NTSB investigators may not have traveled in support of this investigation and used data provided by various sources to prepare this aircraft accident report.
The private pilot was flying along a shoreline of the Gulf of Mexico in dark night conditions, with a tailwind, on an extended left base leg for landing at the airport. Witnesses reported the pilot announced a go-around on the airport's common traffic advisory frequency (CTAF). Radar track data depicted the airplane crossing the approach end of the runway and then turning upwind on the far side of the runway. The airplane continued in a left circuit around the airport, and its altitude varied between 500 and 700 ft above ground level.
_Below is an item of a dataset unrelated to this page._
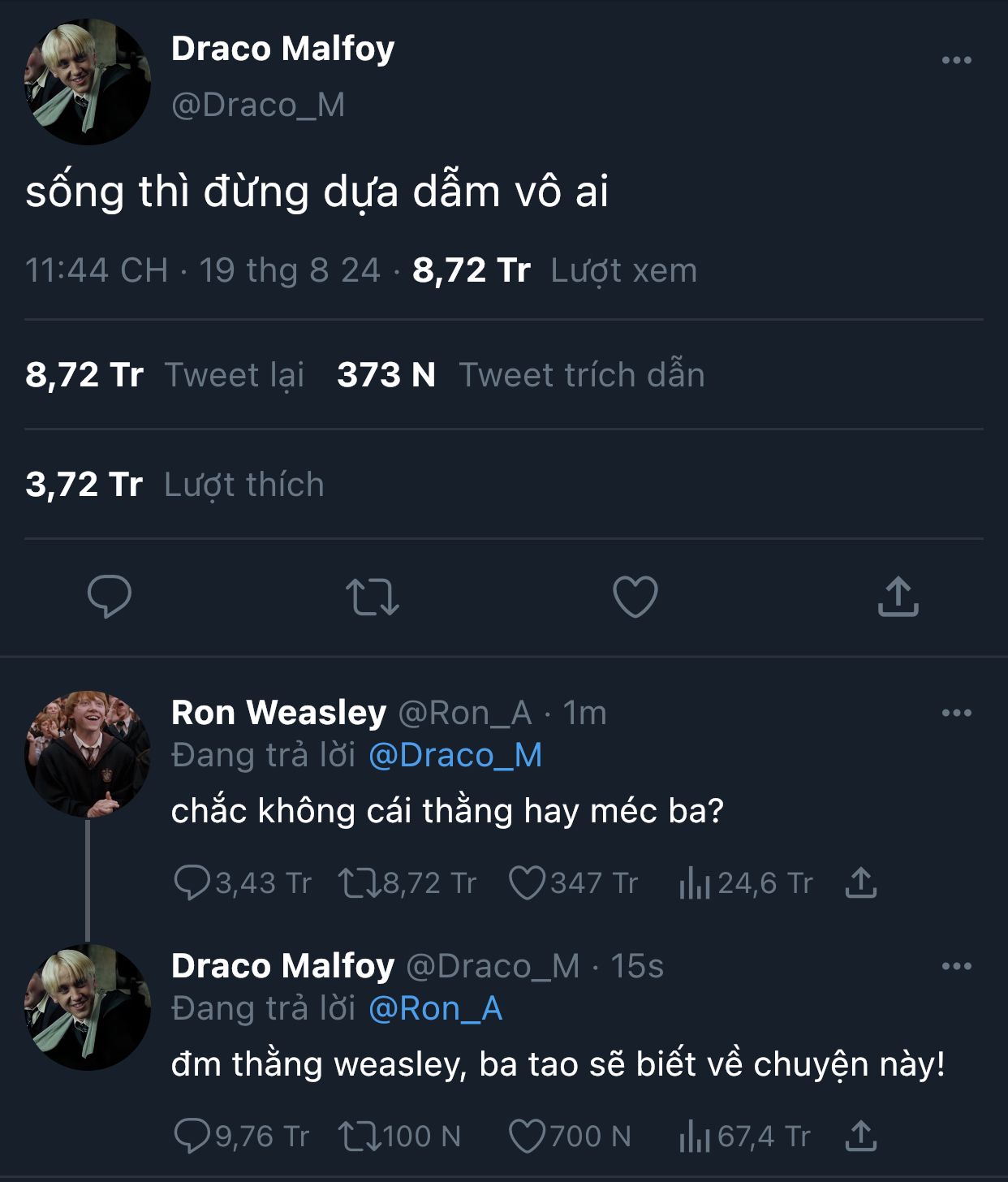Like the main tweet with heart icon
The width and height of the screenshot is (1008, 1182).
point(635,597)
Radar then depicted a left turn in a location consistent with a left base turn for a second attempt at landing; however, the airplane stopped its turn early and flew through the final approach course a second time as it tracked parallel to the coast. Instead of completing another left circuit around the airport, the airplane turned right, away from the lighted airport and out over open, dark water with no visible horizon. The last radar targets showed the airplane over the water in a descending right turn toward the airport, with the last target at 175 ft above the water, and 128 knots groundspeed.
A witness, who was monitoring the CTAF as he approached the airport in his own airplane, reported that he heard the accident pilot announce his positions as he circumnavigated the airport. The pilot's last radio call announced he would be "circling somewhere." There were no further communications from the accident airplane.A postaccident examination of the airframe and engine revealed no preimpact mechanical anomalies that would have prevented normal operation of the airplane.
The tailwind encountered on the base leg of the traffic pattern likely contributed to the pilot flying the airplane through the final approach course on two consecutive approaches. The rapid turn and descent at low altitude away from the lighted airport at night, over dark water, with no visible horizon, was consistent with the noninstrument-rated pilot experiencing spatial disorientation and a loss of airplane control.